I've edited my Tue Apr 12, 2011 8:31 pm post to use wlan1 instead of eth1. More fish pills needed. If you used any of my bogus eth1's you should redo to wlan 1.

is there an iwlist scan output for wlan1?

which should have shown up as wlan0, BTW.

does /etc/udev/rules.d/70-persistent-net.rules contain a rule for wlan0?

----------

## pottzie

Looks REAL good! iwlist scan shows scan completed,Cell 01 with an address,channel, ESSID, then several IE's. When I open the wpa gui, it sees both routers that I have. My problem from this point may be understanding wpa! It sees the routers, but after the second screen "scan," what do I need to do to tell wpa that I want to use or connect to that router? The "scan results" window shows my router, but I don't see where to go from there.

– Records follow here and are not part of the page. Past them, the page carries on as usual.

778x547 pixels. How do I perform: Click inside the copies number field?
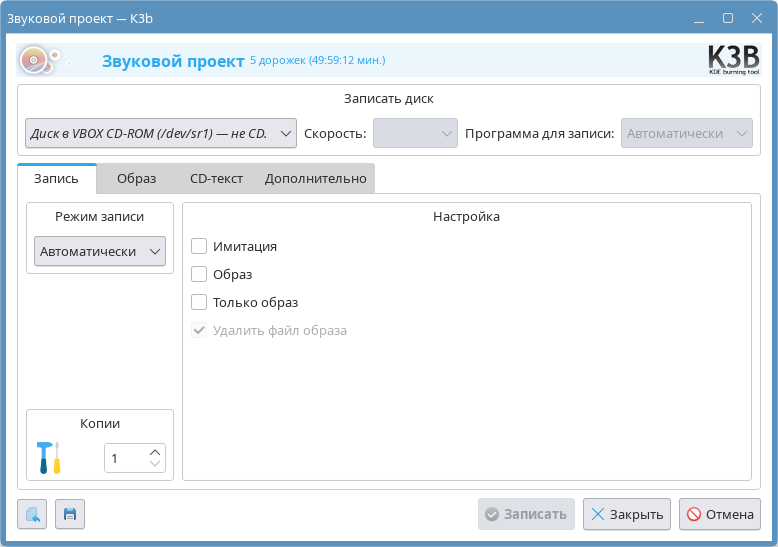pyautogui.click(x=125, y=458)
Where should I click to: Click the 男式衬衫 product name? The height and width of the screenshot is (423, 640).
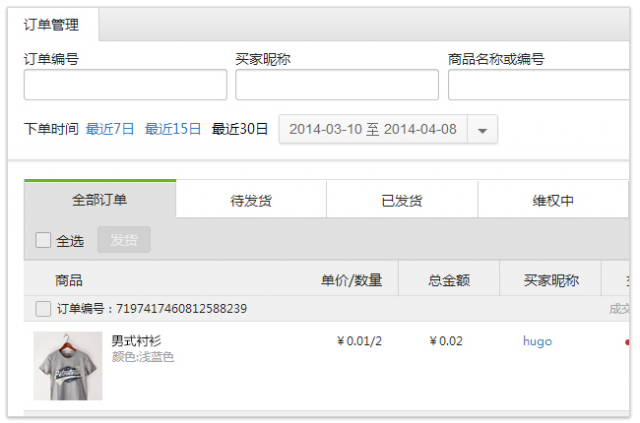coord(138,342)
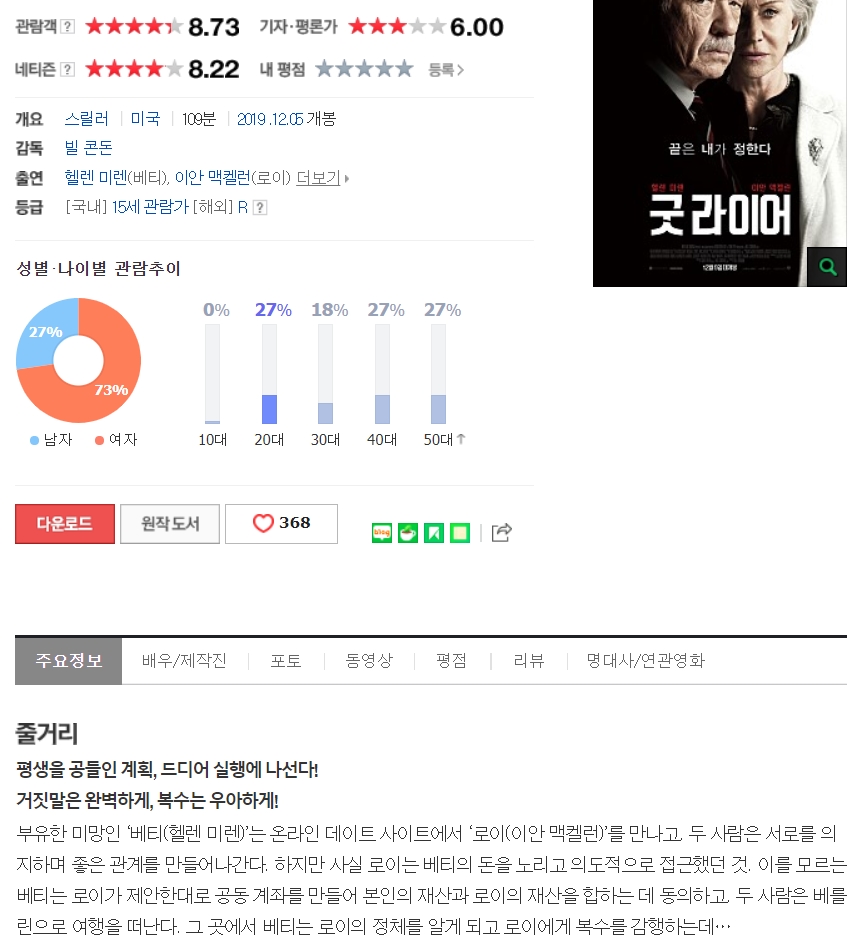
Task: Share to Naver cafe cup icon
Action: 408,533
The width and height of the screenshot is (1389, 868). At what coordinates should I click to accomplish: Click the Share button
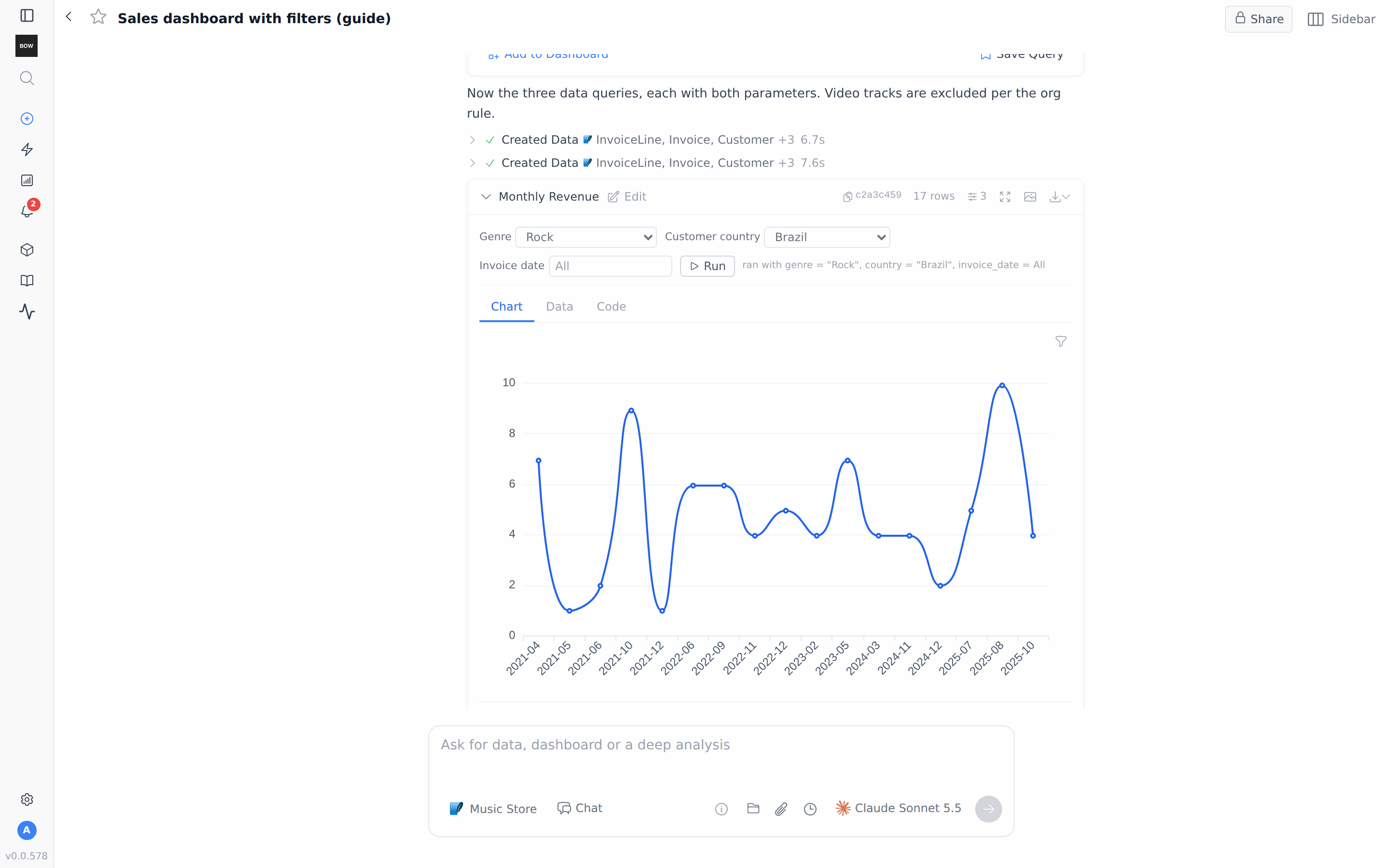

 Still having to post from another computer, &*@$%! log-in!  Otherwise I'd copy results.

----------

## DONAHUE

double click your choice in the scan window

that's the problem with too many routers, with 1 it just connects

Exciting WPA_GUI slideshow Should have caption saying that

lower left inch of slide show has a speed control

I had a login problem a while ago and sent a personal message to a moderator, I used d2_racing, and it got cured.

----------

## pottzie

Got it! And it logged into the forum to boot!  I'm posting this from the wireless......yippee!

----------

## DONAHUE

Wahoo!! 

If you are still interested ubuntu, an intersil dongle, lsmod, dmesg | tail -100 might educate us further

----------